The subdifferentials of the first and second orders for Lipschitz functions

TL;DR

This paper develops a unified theory of first and second order subdifferentials for Lipschitz functions using Steklov integrals, providing new rules, equivalences, and calculus for optimization applications.

Contribution

It introduces novel constructions of subdifferentials via Steklov integrals and proves their equivalence with existing definitions, extending the calculus of subdifferentials for optimization.

Findings

Subdifferentials of first order coincide with average integral limits of gradients.

Subdifferentials of second order match second derivatives for twice differentiable functions.

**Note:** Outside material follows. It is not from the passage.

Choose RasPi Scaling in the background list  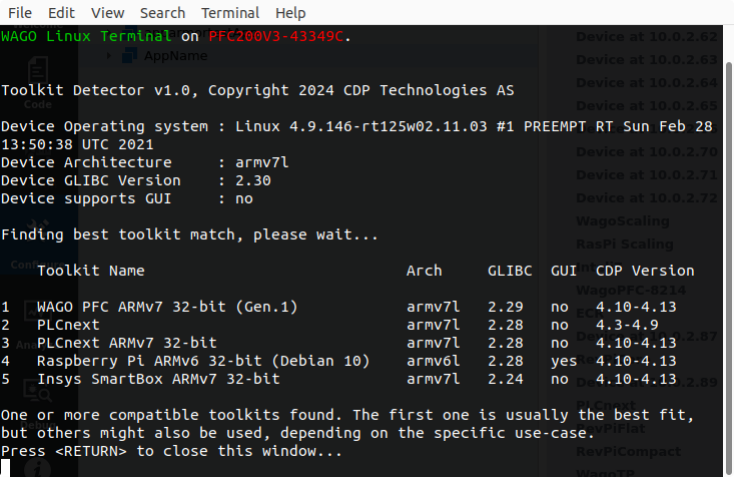[624, 244]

The paper provides necessary and sufficient optimality conditions using generalized gradients.

Abstract

Construction of an united theory of the subdifferentials of the first and second orders is interesting for many specialists in optimization \cite{morduchrockafel}. In the paper the rules for construction of the subdifferentials of the first and second orders are introduced. The constructions are done with the help of the Steklov integral of a Lipschitz function $f(\cdot)$ over the images of a set-valued mapping $D(\cdot)$. It is proved that the subdifferential of the first order consisting of the average integral limit values of the gradients $\nabla f(r(\cdot))$, calculated along the curves $r(\cdot)$ from an introduced set of curves $\eta$, coincides with the subdifferentials of the first order constructed using the Steklov integral introduced by the author for the first time in \cite{lowapp2}, \cite{lowapp2a}. If the function $f(\cdot)$ is twice differentiable at $x$ then the subdifferentials of the first and second orders coincide with the gradient $\nabla f(r(\cdot))$ and the matrix of the second mixed derivatives of $f(\cdot)$ at $x$. The generalized gradients and matrices are used for formulation of the necessary and sufficient conditions of optimality. The calculus for the subdifferentials of the first and second orders is constructed. The examples are given.